Каждый день я ходил в Павловскую больницу. Линн поправлялась, потому что не пила, и похудела, потому что не ела. Аня Петровна Лазуркина, высокая и красивая женщина со скромными сережками в ушах, была ее лечащим врачом. Она говорила по-немецки и сумела объяснить мне на этом языке, что моя жена bitterlich[191] плакала из-за того, что ее не любят, и она не видит смысла в своем существовании. Она слишком много пьет, сказала доктор Лазуркина, потому что ей нечем заняться. Работа нужна ей не меньше любви. У нее больная печень, но сейчас, после приема лекарств советского производства, печень работает лучше. Водку ей пить нельзя — похоже, у вашей жены на нее allergiya. Ее нужно везти домой. У вас есть обратный билет? Khorosho. Поезжайте ближайшим рейсом на «Балтике» и закажите себе каюту, которую занимал Никита Хрущев, когда ездил в Америку. Там вашей бедняжке жене будет просторно, там ей обеспечат комфорт и лучший уход. Я ее поблагодарил. О плате за больницу речь не шла. СССР — страна социализма.

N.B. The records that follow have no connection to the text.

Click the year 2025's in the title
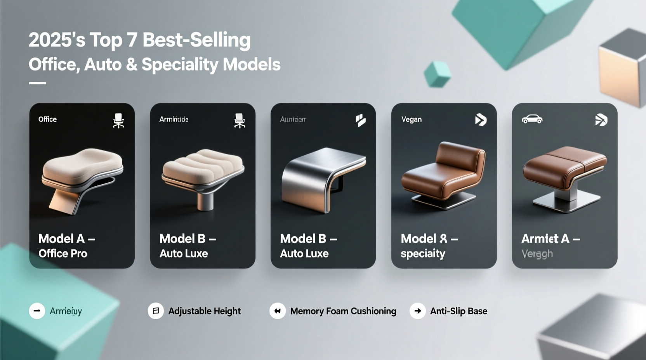point(57,40)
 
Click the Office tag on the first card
point(47,119)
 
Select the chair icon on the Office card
point(118,121)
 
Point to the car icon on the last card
point(532,119)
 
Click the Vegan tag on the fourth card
point(412,119)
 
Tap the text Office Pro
point(63,253)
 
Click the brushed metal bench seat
point(323,178)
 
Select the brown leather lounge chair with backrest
point(443,173)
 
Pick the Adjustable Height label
point(205,311)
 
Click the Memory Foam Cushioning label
point(343,311)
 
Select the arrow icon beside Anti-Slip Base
point(418,311)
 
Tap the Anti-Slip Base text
point(458,311)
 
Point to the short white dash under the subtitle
point(37,83)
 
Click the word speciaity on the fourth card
point(423,254)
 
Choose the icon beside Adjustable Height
point(156,311)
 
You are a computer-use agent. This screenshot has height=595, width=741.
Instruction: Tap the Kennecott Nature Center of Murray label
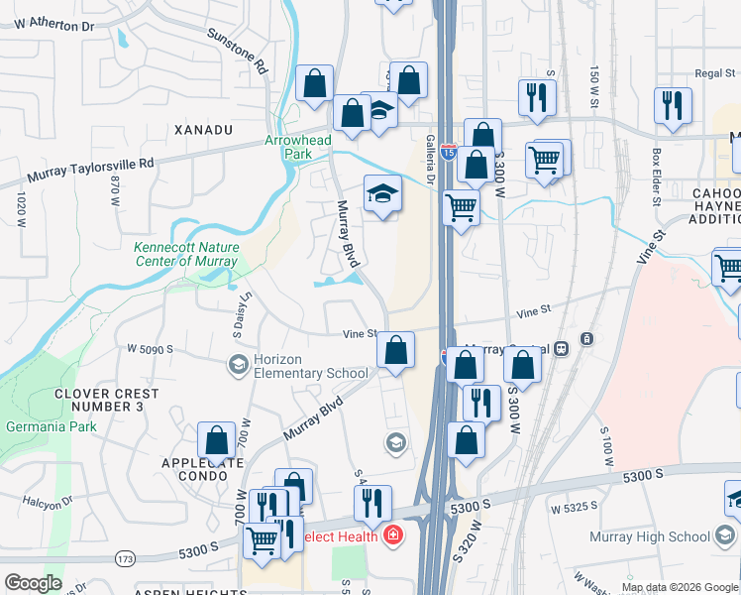click(x=185, y=254)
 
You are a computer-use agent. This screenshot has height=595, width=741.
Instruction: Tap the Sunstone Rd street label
click(x=239, y=52)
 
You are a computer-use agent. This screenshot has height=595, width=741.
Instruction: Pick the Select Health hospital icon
click(x=394, y=536)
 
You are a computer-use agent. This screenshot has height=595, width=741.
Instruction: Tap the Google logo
click(x=33, y=583)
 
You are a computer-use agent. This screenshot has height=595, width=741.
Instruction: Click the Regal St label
click(x=713, y=72)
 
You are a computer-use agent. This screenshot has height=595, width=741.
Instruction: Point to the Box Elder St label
click(x=657, y=177)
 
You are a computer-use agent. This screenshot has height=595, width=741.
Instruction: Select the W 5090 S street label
click(x=150, y=349)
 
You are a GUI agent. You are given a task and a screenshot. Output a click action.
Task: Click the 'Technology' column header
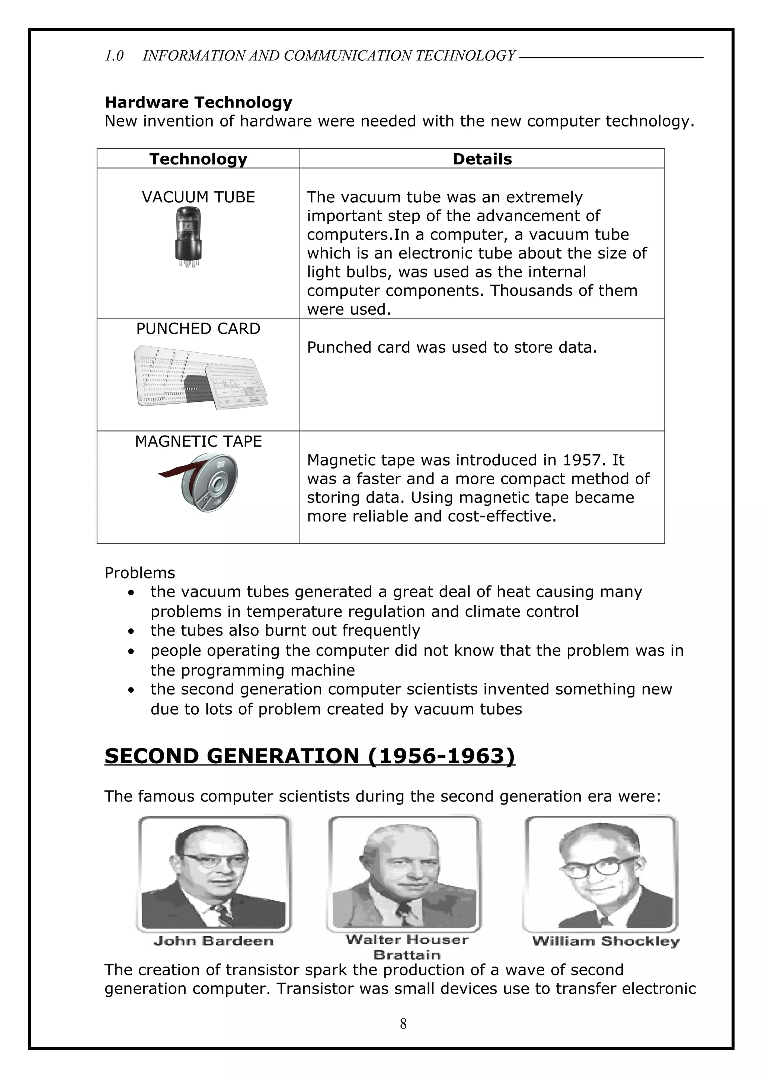pyautogui.click(x=198, y=159)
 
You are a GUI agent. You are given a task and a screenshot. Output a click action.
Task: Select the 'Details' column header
pyautogui.click(x=482, y=159)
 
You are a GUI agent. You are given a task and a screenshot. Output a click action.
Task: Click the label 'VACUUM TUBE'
pyautogui.click(x=198, y=197)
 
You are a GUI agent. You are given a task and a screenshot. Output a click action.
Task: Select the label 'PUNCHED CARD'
pyautogui.click(x=198, y=329)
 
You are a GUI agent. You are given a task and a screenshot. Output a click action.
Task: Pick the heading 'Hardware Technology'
pyautogui.click(x=198, y=102)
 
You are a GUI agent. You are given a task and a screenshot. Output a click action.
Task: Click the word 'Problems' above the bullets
pyautogui.click(x=140, y=573)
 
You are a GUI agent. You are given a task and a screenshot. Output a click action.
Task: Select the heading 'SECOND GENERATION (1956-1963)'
pyautogui.click(x=310, y=756)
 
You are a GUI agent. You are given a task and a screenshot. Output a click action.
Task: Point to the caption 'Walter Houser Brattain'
pyautogui.click(x=407, y=947)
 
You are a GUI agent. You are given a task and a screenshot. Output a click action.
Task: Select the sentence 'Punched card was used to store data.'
pyautogui.click(x=452, y=347)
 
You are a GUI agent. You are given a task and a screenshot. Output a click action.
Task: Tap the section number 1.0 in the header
pyautogui.click(x=114, y=56)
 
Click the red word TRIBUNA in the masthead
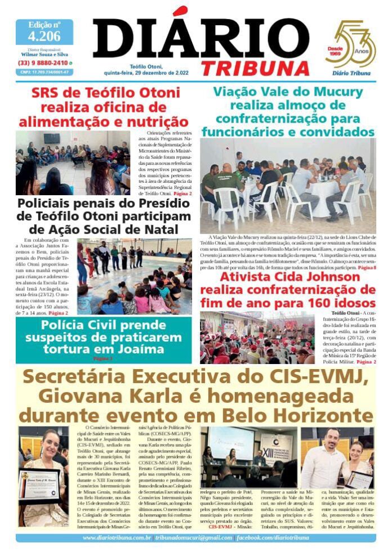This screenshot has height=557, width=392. tap(256, 66)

Итак, мы отправились в Тилбери на «Балтике» в каюте, обставленной эдвардианской мебелью. Трубы и краны в ванной вызывали в памяти змей, опутавших Лаокоона. Провожая нас, Олег поднялся на палубу. «Могу показать, — сказал он, — как легко выбраться из Советской России, если есть желание. Я спрячусь в вашей ванной. Пока совершают обход, чтобы убедиться в отсутствии лишних людей, я там отсиживаюсь и спрыгиваю с парохода, только когда убирают сходни. Проще простого удрать отсюда, если хочешь. Только я не хочу. Я люблю Ленинград». Я понимал, что полюбить Ленинград легко — сам стал частично ленинградцем. Правда, молодые люди обычно не называли город Ленинградом — чаще Питером. Ленин еще не стал тем освещенным веками мифом, чтобы его имя закрепилось за подлинным центром России. Москва же — всего лишь большая деревня. Когда раздался сигнальный гудок и пароход приготовился отчалить, Олег атлетическим прыжком соскочил на берег и, стоя на пристани, махал нам рукой на прощанье. Я махал ему в ответ со слезами на глазах. Писательская машина в моей голове уже начала перерабатывать впечатления от посещения России в некий сюжет. Мы попали в Советский Союз, даже не показав паспорта, а уехать могли с эмигрантом, принимавшим ванну в нашем номере. Ни один читатель не поверит, как все это легко провернуть: в популярной беллетристике (вроде романов Фредерика Форсайта[192]) закрепился стереотипный образ СССР с эффективной работой безупречной полиции и неизбывной враждебностью к миру. Но я ведь не пишу популярную беллетристику.